Les sources potentielles de biogaz sont les suivantes :

  • déjections animales
  • fractions organiques humides des ordures ménagères, des déchets de marché et des déchets agricoles
  • eaux usées chargées en matières organiques de certaines activités industrielles (principalement les industries agro-alimentaires)
  • les boues d’épuration des eaux résiduaires domestiques.

Après tri sélectif à la source, une tonne de déchets organiques d’ordures ménagères produit l’équivalent de 80 litres de fioul. Afin de limiter le tonnage de déchets incinérés, et en particulier de déchets humides au pouvoir calorifique faible, la méthanisation peut être une solution alternative intéressante.

Unités de compostage

Tous les déchets fermentescibles provenant d’ordures ménagères, déchets végétaux publics ou privés, boues de stations d’épuration, peuvent être compostés après broyage pour faciliter leur fermentation en système aérobie.

Aujourd’hui, on s’oriente vers des installations de compostage de produits pré-sélectionnés : déchets végétaux et/ou fractions fermentescibles (organiques) des ordures ménagères préalablement isolées par des collectes sélectives.

Unités d'incinération d'ordures ménagères et de résidus urbains

L’incinération est une technique de traitement des résidus urbains ou d’une fraction de ceux-ci par combustion de la phase organique dans des fours spéciaux adaptés aux caractéristiques des déchets (hétérogénéité, pouvoir calorifique).

Sa principale caractéristique en terme de traitement, outre la minéralisation quasi totale des déchets, est la réduction de 70 % de la masse des produits et de 90 % du volume.

L’incinération doit être menée dans les conditions optimales et assortie d’un traitement des gaz de combustion (dépoussiérage, neutralisation, piégeage des métaux lourds, conformément au décret ministériel du 21 janvier 1991).

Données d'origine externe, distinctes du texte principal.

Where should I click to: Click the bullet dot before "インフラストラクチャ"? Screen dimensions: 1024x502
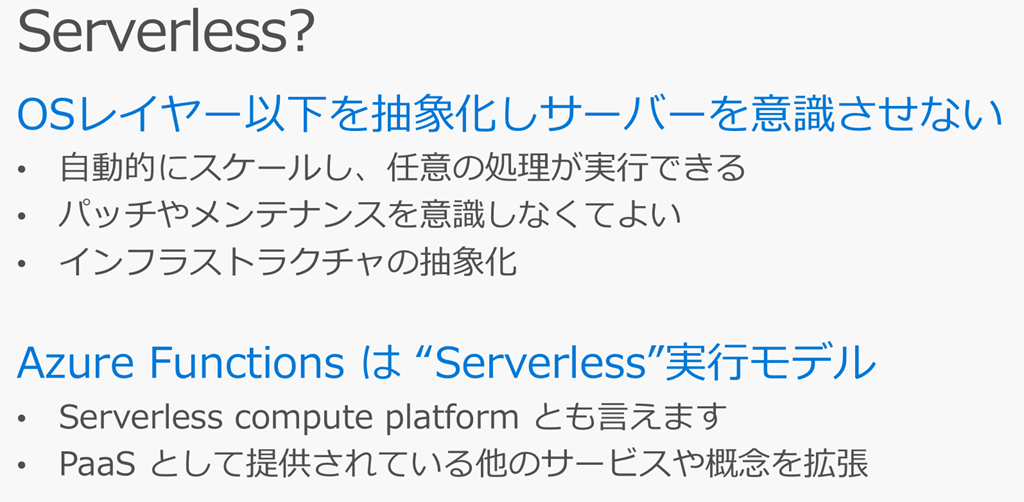coord(24,263)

Cette technique de traitement doit s’accompagner également d’une valorisation énergétique ainsi qu’éventuellement d’une valorisation matière lorsque les sous-produits solides (mâchefers) sont utilisés en technique routière.

Pour la région PACA, d’après les études 1995-1996 des Plans Départementaux, 23 % du poids des déchets ont été traités au niveau des 5 unités d’incinération avec récupération d’énergie et 8,2 % au niveau des 17 unités sans récupération d’énergie.